Halal segregation by warehouse. If you handle both halal and non-halal products (rare but happens in some factories), warehouses can be configured as halal-only. Cross-warehouse transfers are restricted to prevent cross-contamination at inventory level.

Halal status on customer side. Some customers (large halal-certified retailers, specific export markets) require their inbound to be halal-certified. The sales order workflow can enforce this — orders to halal-only customers can only ship halal-certified lots.

Certificate renewal workflow. Automated reminders to procurement when supplier certificates approach expiry. Configurable lead time (typically 60-90 days before expiry).

What this doesn’t cover

Halal traceability via ERP is a necessary condition but not sufficient. You still need:

  • Physical segregation in receiving, storage, and production
  • Cleaning and CIP protocols documented
  • Staff training on halal handling procedures
  • Periodic on-site audit by your certifying body

The ERP supports these by capturing the data; the operational discipline is a factory-floor task.

What changes for the certification auditor

A factory with halal traceability built into AION presents to the auditor differently:

  • Audit period (typically annual): the auditor requests records for the period. AION generates the lot-trace reports, supplier certificate listings, and batch records. The auditor reviews them on-screen.
  • Random sampling: the auditor picks 5-10 finished-goods lots. The factory traces each end-to-end in minutes.
  • Findings: usually zero or minor. The integrated data leaves nowhere for issues to hide.
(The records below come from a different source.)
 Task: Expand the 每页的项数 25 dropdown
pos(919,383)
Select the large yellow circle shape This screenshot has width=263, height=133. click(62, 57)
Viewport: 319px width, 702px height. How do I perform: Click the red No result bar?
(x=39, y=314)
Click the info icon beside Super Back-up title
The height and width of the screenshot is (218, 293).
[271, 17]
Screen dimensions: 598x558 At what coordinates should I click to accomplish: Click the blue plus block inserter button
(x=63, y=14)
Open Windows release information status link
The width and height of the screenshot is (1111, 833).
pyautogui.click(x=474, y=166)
Contrast with a spreadsheet-driven factory:

  • Audit period: 1-2 days of reconstructing chains from binders, spreadsheets, and warehouse memory.
  • Random sampling: each requires 30-60 minutes to chase down.
  • Findings: typically several — gaps in records, expired certificates that were missed, lots that couldn’t be traced cleanly.

The certification body gives more confidence to the first factory. Insurance rates can reflect this. Customer trust definitely does.

Where to go from here

For Saudi factories, ZATCA Phase 2 e-invoicing covers the tax-side compliance that runs in parallel to halal certification. For multi-country groups, GCC VAT 2026 — multi-country in one ERP covers running across SFDA, JAKIM, MUI, and other halal regimes simultaneously.
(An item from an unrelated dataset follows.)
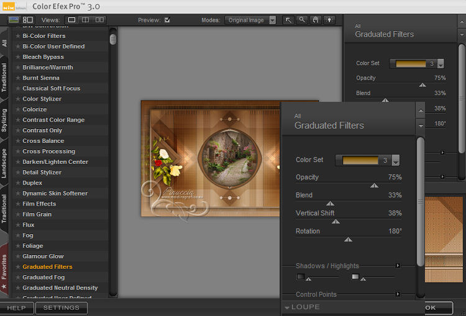Expand the Control Points section
The width and height of the screenshot is (466, 316).
tap(398, 294)
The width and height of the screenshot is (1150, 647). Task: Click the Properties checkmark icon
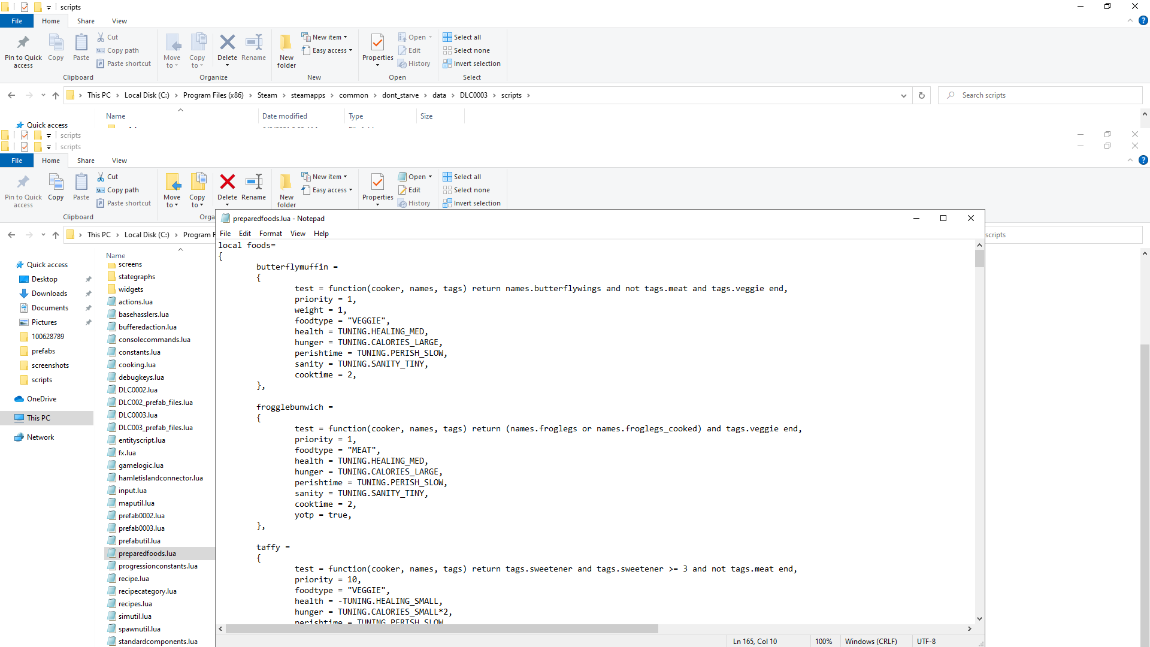click(377, 182)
For the operational details of running a factory with integrated lot tracking, the costing pillar guide covers how cost flows through the lot-aware inventory layer.

See this in the Oasis Fresh demo

Log into the Oasis Fresh (Saudi) BG as cfo.saudi

Common questions

What does halal traceability actually require in technical terms?

Lot-level tracking from raw material receipt through every production step to finished-goods shipment. Every raw material lot has a known supplier and certificate reference. Every production batch references the specific raw material lots consumed. Every finished-good lot can be traced backward to source and forward to customer shipment. The chain has to be auditable end-to-end, in seconds, not in a manual reconstruction.

Does AION track halal certification data on the supplier and item level?

Yes. Suppliers carry halal certificate attachments, expiry dates, and certifying body fields. Items can be flagged as halal-required, and the system blocks issuing non-halal lots into halal-required production. The audit log captures every lot transaction so the certification chain is reconstructable end-to-end.

What happens when a supplier's halal certificate expires?

AION surfaces this on the supplier dashboard and via an expiring-certificates report. POs to that supplier require either certificate renewal upload or explicit override (with reason captured). Receipts can be blocked entirely if the configuration is strict. Most factories run this as a warning workflow with hard-stop on critical suppliers.

Do we need a separate halal-management system?

No, if your ERP captures lot tracking properly. Separate halal-management systems exist (often spreadsheet-based) and they're how factories work without integrated traceability. The downside is reconciliation: the spreadsheet says one lot was used; the ERP shows a different one was issued. With integrated traceability, the lot record is the same record across operations, finance, and certification.